ODE will then create a set of compressed files that will contain all the requested products, derived files (if selected), and mini-archive files (if selected).. The compressed files will be placed in a user specific folder on a FTP site at the Geosciences Node. The user will be emailed a notification when the files are available for download. The email will contain the direct FTP address in addition to the login username and password. The time between submitting the request and receiving notification that the files are ready for download varies based on the size of the request, and the number of other user requests in the queue. Small requests can be available within an hour or two, but large requests can take up to 24 hours. An estimate of the time required to fulfill the order is displayed on the Download cart page

In addition to the options listed above, the user can navigate to the Geosciences Node site to download individual files directly from that location http://pds-geosciences.wustl.edu.

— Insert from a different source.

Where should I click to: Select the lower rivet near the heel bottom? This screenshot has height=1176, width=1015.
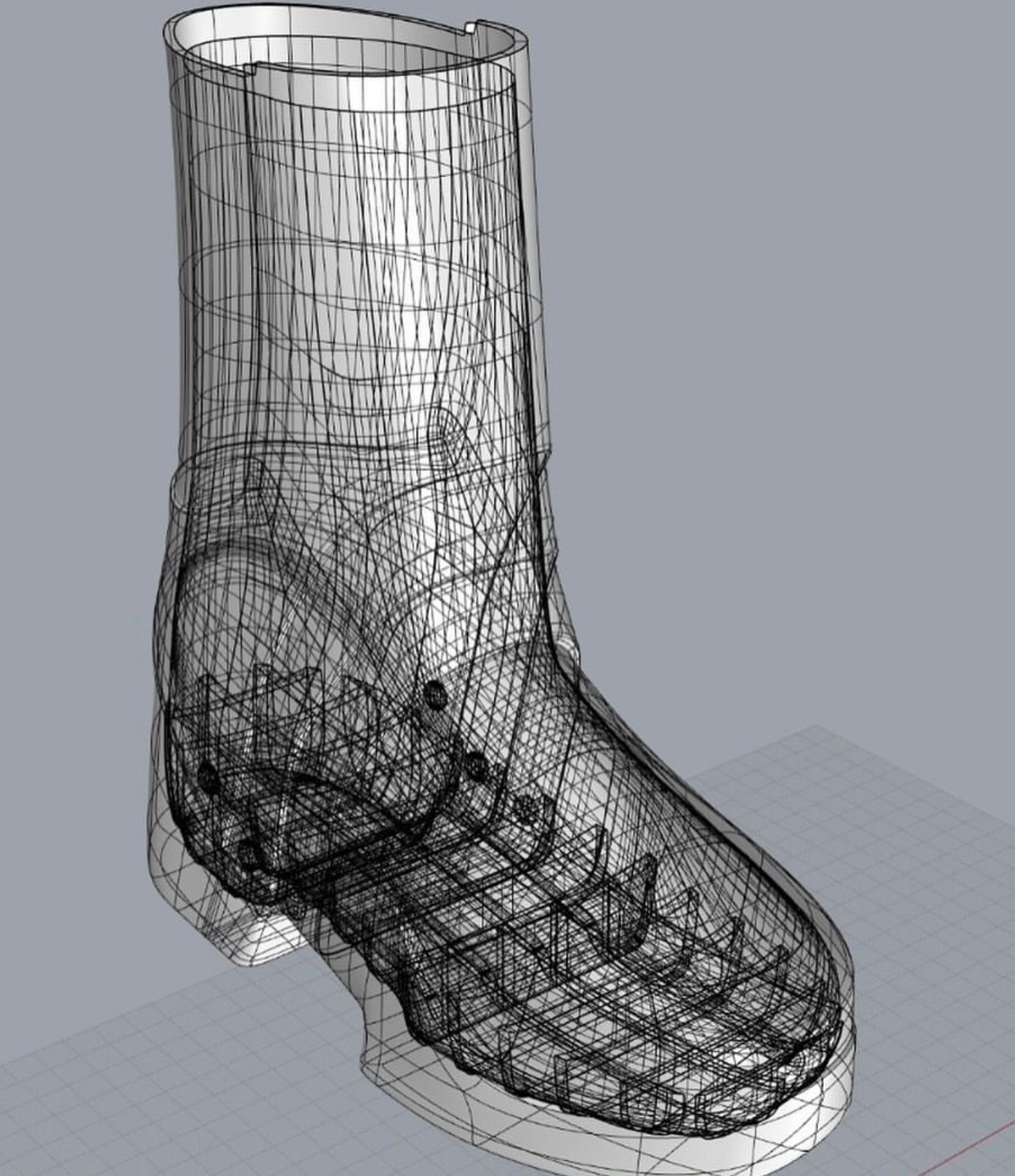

The MRO High-Resolution Imaging Science Experiment (HiRISE), Context Imager (CTX), Mars Climate Sounder, and MGS Mars Orbital Camera products are not stored at the PDS Geosciences node, but direct links to product files are available through ODE and these products can be added to ODE's download cart. Users can also acquire these data products directly from their host node websites: HiRISE data is stored at the PDS HiRISE Data Node, CTX and MOC are stored at the PDS Imaging Node, and MCS is stored at the PDS Atmospheres Node.

Why are there differences between HiRISE, CTX, MCS, MOC and the other ODE products? (ODE Mars) ODE provides a method for searching, browsing, and accessing various archives in PDS. Some of the archives cataloged in ODE are stored at other PDS nodes. Specifically, HiRISE data is stored at the PDS HiRISE Data Node, CTX, MOC, and Clementine EDR, UVVIS Basemap Mosaic, UVVIS DIM Mosaic, and HiRes Mosaic data stored at the PDS Imaging Node, and MCS is stored at the PDS Atmospheres Node, and Lunar Prospector MDR (Level 0, GRS/NS/APS/MAG/ER), MAG Processed Time Series (NASA Level 1B), MAG Filtered Time Series (NASA Level 2), MAG Magnetization Maps (NASA Level 3 and 4), ER Processed Time Series (NASA Level 1B), and ER Filtered Time Series (NASA Level 2) data are stored at the PDS PPI Node. With ODE Version 2.2, users can add these products to their download cart and the display of direct links to product files at their host PDS node. ODE's product detail page also provides links to the PDS node that stores the data for product access and download. This allows users to use the best tools for access and downloading the products from the host PDS node. For example, the HiRISE images are often very large and the HiRISE data node provides special web tools for viewing the products on line.

What are Coordinated Observations? (ODE Mars) ODE supports the MRO concept called a "Coordinated Observation", a planned observation involving multiple instruments at a given location and time. The source of these planned observations is the MRO science operations group. ODE tracks these planned coordinated observations and then correlates them to PDS products that resulted from the planned coordinated observation. This allows users to find and view related products from HiRISE, CRISM, and CTX, MCS, and even the Mars Phoenix Lander. Users can access the coordinated observations and their products via the Coordinated Observation page and via the related products tab of the product details page. In the case of Mars Phoenix Lander data, the user is connected to the PDS Geosciences node Phoenix Analyst Notebook.

A warning about coordinated observations: Sometime these planned observations do not take place, or a re delayed, or some instruments do not participate as planned. ODE uses the available information as best it can to locate data products from coordinated observations but the results may be incomplete. The user should also be aware that MRO data products are not archived in PDS until at least six months after they are acquired.